At the end of the episode, Alaric, now knowing the truth about Damon compelling him, confronts him and even though Damon tries to apologize he hits him and leaves when he finds out Kai is already free. In the meantime, Bonnie returns to Mystic Falls of 1994 but she does not find Elena and Damon there and starts crying.
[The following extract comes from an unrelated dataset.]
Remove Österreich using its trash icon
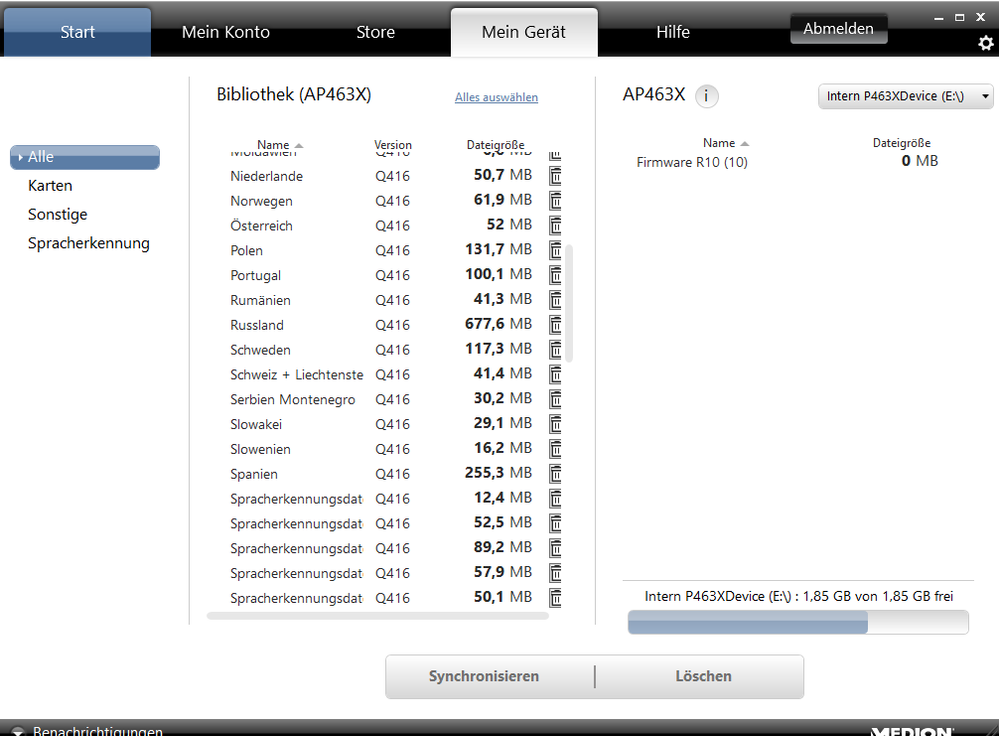Viewport: 999px width, 736px height. [x=555, y=225]
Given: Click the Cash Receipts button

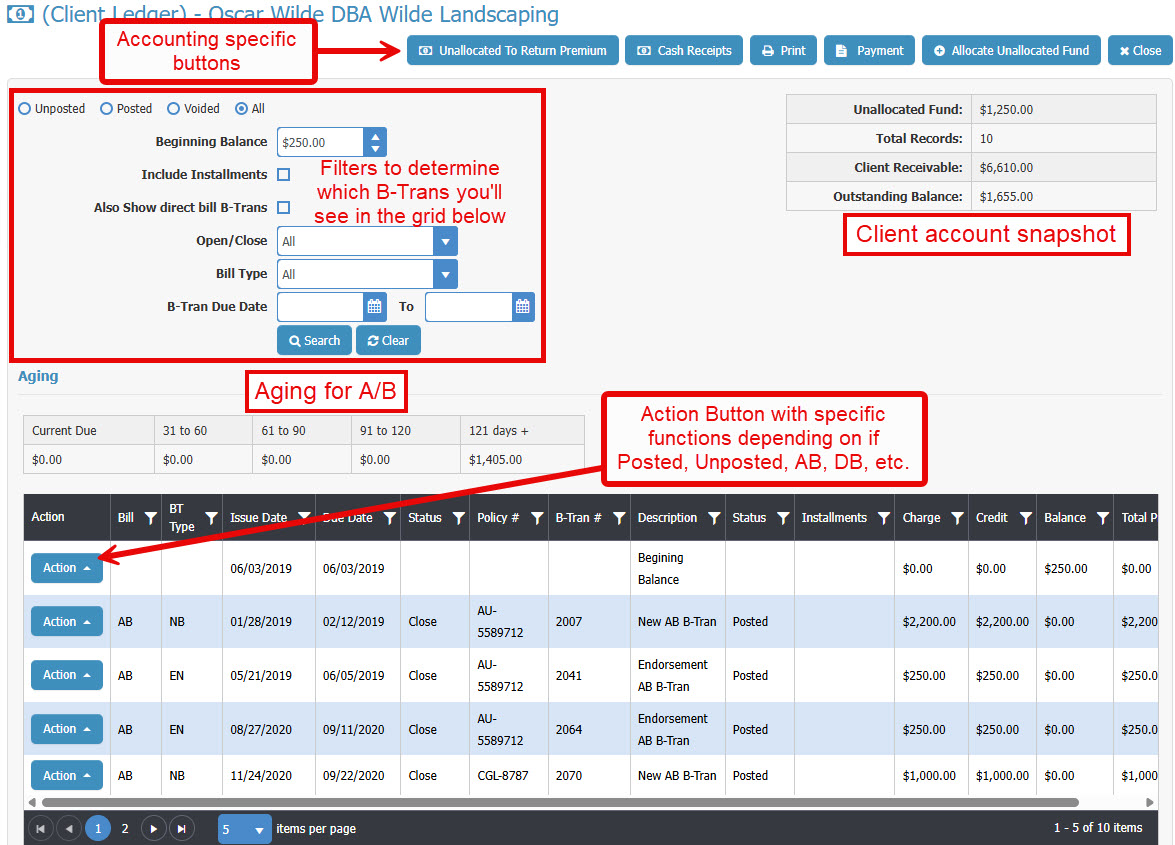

In present day, Kai gets to Tyler's home and tells him that he wants to save Liv's life, asking for his help.

== Feature music ==
In the episode "I Alone" we can hear the songs:
- "Lost" by Kris Allen
- "Compass" by Zella Day
- "The Woods" by Israel Cannan
- "Stepping Stone" by Fly Golden Eagle
- "Hey Jealousy" by Gin Blossoms
- "Dirty White Boots" by Lenny Kravitz
- "Trick Of The Light" by Lonely the Brave
- "Mother & Father" by Broods

==Reception==

===Ratings===
In its original American broadcast, "I Alone" was watched by 1.49 million; down by 0.19 from the previous episode.

===Reviews===
"I Alone" received mixed reviews.

Stephanie Flasher from TV After Dark gave the episode a B+ rating saying that the episode had a little bit of something for everyone and the writers Brian Young and Holly Brix took viewers on an emotional journey filled with ups and downs.

Ashley Dominique of Geeked Out Nation rated the episode with 7.1/10 stating that the episode moved the plot with the Gemini Coven forward, readjusting the tensions within our characters.

Jen from TV Overmind rated the episode with 7/10 saying that the episode left her feeling a little uneasy about the second half of the season and the next week's midseason finale.

Leigh Raines of TV Fanatic rated the episode with 3.5/5 stating that the episode was a full hour of good intentions but with poor planning.

Sara Ditta from Next Projection rated the episode with 5.7/10 saying that the only characters with any real spark in the episode were Enzo and Kai. "While neither the plot nor characters developed significantly in this episode, the show's baddies brought some fun moments in an episode that mostly sets up next week's midseason finale."

Caroline Preece of Den of Geek gave a good review to the episode saying that the show delivered yet another fantastic hour of television. "There are shows, like The Vampire Diaries, that start off pretty terribly before going on to become sizeable hits. They burn hot and bright for a couple of seasons before the complacency sets in and eventually drives even the most enthusiastic fans away. Vampire Diaries was a textbook example of this, and to see it get back to its early quality in its sixth year is fantastic."